* [Requirement] Find the line containing "1392x642 pixels. How" in the listing below. Repeat it exactly, along with each following line up to and including the one containing "The image size is (800, 452).".

* [Material for the task]
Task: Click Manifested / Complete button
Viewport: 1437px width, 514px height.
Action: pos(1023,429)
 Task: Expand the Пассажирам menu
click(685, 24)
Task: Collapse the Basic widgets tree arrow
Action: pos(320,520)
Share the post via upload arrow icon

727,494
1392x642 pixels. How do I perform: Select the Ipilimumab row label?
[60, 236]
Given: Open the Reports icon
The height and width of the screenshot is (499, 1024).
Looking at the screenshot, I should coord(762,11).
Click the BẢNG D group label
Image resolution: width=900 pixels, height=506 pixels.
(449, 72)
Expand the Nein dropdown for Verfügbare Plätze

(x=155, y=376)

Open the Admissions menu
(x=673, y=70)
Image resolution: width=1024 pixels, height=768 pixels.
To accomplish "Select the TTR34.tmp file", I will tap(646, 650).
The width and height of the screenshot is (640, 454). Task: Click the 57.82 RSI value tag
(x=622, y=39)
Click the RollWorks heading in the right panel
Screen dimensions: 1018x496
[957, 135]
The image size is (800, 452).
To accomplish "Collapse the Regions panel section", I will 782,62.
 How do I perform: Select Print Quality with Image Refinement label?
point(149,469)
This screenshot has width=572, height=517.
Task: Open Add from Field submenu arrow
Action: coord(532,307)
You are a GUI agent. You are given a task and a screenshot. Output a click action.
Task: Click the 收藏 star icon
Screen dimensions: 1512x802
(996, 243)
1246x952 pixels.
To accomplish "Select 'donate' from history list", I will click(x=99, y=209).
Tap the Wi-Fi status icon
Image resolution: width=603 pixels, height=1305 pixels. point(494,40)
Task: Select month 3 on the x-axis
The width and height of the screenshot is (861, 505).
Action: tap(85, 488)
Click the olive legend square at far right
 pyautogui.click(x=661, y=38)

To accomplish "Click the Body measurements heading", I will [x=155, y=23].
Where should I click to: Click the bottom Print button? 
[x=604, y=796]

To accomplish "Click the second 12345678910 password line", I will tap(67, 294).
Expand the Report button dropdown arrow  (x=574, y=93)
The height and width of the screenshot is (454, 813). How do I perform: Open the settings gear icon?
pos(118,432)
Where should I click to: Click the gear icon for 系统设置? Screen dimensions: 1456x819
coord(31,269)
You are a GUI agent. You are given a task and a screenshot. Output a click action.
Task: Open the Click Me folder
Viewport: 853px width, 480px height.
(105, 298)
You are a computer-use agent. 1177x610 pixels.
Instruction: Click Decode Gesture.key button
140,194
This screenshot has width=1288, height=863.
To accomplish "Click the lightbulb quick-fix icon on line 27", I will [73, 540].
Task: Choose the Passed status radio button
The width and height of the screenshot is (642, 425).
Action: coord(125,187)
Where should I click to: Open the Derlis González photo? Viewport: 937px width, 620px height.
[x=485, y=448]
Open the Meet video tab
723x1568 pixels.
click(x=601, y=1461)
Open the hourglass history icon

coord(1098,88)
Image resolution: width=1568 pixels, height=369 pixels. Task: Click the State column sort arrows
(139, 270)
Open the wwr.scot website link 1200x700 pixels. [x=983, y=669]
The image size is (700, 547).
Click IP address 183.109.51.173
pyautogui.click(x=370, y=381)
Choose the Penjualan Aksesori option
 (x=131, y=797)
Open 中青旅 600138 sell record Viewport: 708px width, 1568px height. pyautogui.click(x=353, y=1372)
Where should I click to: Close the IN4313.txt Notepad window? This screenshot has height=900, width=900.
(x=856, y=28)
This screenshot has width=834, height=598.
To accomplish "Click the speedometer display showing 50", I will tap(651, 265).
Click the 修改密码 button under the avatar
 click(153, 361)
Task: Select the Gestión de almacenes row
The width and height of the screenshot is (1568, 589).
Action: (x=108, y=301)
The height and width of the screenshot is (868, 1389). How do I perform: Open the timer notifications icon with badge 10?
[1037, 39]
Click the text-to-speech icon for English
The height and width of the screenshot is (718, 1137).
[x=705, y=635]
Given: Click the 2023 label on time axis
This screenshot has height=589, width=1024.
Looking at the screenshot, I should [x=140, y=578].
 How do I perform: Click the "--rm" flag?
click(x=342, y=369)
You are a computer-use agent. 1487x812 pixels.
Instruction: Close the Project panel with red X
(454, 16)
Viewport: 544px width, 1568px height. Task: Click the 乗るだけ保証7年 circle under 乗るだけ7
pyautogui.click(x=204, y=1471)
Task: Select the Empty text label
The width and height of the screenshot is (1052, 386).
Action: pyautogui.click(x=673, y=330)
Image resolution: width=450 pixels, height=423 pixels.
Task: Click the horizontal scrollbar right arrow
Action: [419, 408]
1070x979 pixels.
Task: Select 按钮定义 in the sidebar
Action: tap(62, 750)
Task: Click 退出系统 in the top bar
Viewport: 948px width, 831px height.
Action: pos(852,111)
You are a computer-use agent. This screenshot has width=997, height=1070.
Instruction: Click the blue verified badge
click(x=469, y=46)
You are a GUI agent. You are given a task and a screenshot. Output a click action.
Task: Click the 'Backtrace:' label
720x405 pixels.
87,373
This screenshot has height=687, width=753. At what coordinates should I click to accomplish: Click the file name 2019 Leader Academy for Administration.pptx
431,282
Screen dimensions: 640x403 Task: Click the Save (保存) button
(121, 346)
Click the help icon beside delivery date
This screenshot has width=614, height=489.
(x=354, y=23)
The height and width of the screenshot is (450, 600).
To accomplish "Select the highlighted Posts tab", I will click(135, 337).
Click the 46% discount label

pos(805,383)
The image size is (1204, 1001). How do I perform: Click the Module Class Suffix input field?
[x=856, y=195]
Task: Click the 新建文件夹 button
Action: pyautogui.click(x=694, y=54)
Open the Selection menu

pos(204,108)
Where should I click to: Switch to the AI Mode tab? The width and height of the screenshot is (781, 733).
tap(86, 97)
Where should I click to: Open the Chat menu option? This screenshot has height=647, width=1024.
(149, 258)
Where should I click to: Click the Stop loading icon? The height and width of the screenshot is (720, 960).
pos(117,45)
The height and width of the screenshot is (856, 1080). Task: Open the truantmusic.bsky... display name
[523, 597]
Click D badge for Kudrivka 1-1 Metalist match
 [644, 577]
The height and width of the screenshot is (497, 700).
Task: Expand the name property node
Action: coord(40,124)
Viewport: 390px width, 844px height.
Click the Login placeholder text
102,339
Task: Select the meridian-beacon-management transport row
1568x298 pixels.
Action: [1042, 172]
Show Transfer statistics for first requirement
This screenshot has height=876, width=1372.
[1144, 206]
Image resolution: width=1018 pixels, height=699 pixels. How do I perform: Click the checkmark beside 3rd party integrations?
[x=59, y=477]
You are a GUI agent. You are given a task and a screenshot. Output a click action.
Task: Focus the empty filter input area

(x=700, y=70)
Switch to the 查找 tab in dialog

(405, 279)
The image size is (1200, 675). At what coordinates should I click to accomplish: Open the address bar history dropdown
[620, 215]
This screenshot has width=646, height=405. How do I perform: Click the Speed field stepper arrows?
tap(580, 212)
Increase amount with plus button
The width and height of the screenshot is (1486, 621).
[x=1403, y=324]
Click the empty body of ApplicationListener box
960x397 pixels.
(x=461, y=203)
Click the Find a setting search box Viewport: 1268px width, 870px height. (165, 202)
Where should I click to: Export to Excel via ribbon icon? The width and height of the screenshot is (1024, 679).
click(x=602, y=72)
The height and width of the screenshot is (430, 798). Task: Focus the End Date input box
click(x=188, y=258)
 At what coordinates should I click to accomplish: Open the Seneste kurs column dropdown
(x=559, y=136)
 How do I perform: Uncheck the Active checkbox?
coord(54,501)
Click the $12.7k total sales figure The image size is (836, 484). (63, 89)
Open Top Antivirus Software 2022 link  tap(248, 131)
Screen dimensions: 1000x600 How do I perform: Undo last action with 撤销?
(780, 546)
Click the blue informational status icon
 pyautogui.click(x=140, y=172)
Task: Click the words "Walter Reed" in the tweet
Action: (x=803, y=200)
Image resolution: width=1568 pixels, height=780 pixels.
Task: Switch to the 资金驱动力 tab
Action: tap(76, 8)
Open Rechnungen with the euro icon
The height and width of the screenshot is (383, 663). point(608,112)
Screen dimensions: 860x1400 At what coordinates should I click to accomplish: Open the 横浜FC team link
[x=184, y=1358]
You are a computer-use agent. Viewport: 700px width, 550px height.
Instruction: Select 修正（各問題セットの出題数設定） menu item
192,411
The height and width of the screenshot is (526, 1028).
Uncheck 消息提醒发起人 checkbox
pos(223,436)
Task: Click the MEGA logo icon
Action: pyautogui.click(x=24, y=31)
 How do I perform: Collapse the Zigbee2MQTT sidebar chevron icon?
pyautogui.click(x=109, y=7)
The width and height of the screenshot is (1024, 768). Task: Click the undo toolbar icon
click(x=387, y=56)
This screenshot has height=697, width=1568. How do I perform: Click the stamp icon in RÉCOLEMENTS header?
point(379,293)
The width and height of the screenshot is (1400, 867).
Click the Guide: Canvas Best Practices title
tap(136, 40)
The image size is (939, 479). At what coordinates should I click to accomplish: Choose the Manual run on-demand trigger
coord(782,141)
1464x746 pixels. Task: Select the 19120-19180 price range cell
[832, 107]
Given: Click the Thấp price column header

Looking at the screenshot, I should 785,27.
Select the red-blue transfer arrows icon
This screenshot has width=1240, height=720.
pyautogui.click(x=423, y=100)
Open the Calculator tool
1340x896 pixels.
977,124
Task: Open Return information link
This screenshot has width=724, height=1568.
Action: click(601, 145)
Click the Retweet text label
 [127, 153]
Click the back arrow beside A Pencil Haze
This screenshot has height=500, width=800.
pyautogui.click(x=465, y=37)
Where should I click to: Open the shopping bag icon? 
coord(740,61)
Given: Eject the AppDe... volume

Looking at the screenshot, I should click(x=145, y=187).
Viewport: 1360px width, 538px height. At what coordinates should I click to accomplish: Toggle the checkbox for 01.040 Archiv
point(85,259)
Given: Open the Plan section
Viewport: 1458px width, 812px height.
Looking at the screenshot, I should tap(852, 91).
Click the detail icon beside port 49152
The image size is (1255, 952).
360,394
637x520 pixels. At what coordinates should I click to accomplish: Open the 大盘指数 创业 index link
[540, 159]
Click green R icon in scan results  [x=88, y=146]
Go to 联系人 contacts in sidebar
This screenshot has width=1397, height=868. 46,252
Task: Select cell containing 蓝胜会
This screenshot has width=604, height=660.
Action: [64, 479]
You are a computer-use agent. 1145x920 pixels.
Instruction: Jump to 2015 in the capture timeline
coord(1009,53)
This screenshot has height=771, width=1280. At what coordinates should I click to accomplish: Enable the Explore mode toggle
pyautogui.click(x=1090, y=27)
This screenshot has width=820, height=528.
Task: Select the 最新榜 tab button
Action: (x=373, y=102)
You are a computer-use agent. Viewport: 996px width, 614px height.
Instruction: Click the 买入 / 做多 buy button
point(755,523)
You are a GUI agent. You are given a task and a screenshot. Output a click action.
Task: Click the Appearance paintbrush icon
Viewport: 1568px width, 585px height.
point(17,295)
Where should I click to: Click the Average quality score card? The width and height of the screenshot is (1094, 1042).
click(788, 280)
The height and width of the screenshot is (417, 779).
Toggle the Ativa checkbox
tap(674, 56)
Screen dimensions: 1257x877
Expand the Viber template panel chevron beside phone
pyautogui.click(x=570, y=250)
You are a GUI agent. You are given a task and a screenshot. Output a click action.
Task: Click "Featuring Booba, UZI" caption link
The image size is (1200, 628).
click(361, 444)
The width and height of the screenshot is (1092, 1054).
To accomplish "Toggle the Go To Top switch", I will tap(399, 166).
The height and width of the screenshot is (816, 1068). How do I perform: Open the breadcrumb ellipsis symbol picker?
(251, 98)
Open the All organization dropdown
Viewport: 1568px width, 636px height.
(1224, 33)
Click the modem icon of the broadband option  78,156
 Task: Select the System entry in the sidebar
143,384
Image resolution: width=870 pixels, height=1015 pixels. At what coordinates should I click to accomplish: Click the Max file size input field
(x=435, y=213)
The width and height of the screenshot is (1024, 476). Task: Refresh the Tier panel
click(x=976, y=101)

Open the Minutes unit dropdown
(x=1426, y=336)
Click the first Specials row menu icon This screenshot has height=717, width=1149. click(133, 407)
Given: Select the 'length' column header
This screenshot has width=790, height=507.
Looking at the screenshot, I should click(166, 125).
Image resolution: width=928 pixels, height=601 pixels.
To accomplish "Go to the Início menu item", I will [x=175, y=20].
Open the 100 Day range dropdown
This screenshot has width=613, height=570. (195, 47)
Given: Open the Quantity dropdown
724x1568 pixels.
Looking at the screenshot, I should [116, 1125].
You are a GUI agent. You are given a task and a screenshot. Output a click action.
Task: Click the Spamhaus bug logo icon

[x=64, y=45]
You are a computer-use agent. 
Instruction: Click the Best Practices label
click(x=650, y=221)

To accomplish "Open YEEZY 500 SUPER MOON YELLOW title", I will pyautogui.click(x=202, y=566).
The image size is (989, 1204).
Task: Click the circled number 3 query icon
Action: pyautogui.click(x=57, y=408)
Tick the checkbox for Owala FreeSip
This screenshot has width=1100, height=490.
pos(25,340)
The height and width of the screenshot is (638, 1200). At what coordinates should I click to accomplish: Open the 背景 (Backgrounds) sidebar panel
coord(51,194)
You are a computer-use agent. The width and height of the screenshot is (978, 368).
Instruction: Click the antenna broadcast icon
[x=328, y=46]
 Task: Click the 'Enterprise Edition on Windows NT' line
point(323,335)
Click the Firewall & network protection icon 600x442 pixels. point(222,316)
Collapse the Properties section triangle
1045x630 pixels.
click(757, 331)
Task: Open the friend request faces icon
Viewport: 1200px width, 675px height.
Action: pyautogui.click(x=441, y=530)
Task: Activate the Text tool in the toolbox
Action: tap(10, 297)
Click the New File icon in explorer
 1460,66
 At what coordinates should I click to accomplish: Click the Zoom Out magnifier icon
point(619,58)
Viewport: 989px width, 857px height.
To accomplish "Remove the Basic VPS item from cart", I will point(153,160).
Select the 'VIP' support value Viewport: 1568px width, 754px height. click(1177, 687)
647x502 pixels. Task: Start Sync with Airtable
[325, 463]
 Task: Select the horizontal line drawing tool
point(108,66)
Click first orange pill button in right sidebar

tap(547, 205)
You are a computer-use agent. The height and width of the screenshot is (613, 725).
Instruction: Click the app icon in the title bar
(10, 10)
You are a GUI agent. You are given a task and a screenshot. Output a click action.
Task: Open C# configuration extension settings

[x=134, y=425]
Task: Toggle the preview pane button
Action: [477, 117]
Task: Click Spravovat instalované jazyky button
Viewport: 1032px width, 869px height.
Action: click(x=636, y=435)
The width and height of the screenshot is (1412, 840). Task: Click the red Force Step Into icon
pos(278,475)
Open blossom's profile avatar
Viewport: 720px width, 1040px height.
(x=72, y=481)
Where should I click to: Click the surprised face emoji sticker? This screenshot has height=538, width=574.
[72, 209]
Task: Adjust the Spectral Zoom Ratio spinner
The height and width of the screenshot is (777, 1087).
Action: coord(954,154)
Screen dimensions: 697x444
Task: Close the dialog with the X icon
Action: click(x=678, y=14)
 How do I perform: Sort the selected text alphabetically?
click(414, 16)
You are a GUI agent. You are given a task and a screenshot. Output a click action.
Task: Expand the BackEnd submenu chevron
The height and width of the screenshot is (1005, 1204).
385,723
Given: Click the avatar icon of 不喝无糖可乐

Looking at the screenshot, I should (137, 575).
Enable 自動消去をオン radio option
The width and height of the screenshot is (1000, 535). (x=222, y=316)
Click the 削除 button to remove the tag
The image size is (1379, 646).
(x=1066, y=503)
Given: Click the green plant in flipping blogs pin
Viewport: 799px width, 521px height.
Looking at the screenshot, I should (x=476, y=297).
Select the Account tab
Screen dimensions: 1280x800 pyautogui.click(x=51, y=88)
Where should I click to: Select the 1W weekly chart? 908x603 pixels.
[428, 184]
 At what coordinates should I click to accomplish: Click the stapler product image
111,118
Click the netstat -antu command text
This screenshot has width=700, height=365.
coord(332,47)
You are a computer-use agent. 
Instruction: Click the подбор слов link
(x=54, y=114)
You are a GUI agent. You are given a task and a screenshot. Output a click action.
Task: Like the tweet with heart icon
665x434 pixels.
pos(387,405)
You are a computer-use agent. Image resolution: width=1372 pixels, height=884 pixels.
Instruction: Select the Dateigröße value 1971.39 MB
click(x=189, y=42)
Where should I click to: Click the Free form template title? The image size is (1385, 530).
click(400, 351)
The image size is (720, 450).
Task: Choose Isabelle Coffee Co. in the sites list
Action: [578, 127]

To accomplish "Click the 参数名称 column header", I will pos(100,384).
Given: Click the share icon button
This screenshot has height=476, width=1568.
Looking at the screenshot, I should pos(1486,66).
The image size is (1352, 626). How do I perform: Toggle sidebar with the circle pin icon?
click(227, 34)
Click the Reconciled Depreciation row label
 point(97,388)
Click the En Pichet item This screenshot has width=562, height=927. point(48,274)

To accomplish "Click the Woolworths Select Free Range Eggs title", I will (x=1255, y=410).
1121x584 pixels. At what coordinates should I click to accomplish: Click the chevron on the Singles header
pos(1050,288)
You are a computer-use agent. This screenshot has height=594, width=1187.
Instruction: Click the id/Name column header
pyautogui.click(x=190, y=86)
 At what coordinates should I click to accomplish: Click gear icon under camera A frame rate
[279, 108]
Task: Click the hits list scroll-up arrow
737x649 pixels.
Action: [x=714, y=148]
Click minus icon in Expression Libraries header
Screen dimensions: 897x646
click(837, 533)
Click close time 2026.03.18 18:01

* [Result]
1392x642 pixels. How do I perform: Select the Ipilimumab row label?
[60, 236]
Given: Open the Reports icon
The height and width of the screenshot is (499, 1024).
Looking at the screenshot, I should coord(762,11).
Click the BẢNG D group label
Image resolution: width=900 pixels, height=506 pixels.
(449, 72)
Expand the Nein dropdown for Verfügbare Plätze

(x=155, y=376)

Open the Admissions menu
(x=673, y=70)
Image resolution: width=1024 pixels, height=768 pixels.
To accomplish "Select the TTR34.tmp file", I will tap(646, 650).
The width and height of the screenshot is (640, 454). Task: Click the 57.82 RSI value tag
(x=622, y=39)
Click the RollWorks heading in the right panel
Screen dimensions: 1018x496
[957, 135]
The image size is (800, 452).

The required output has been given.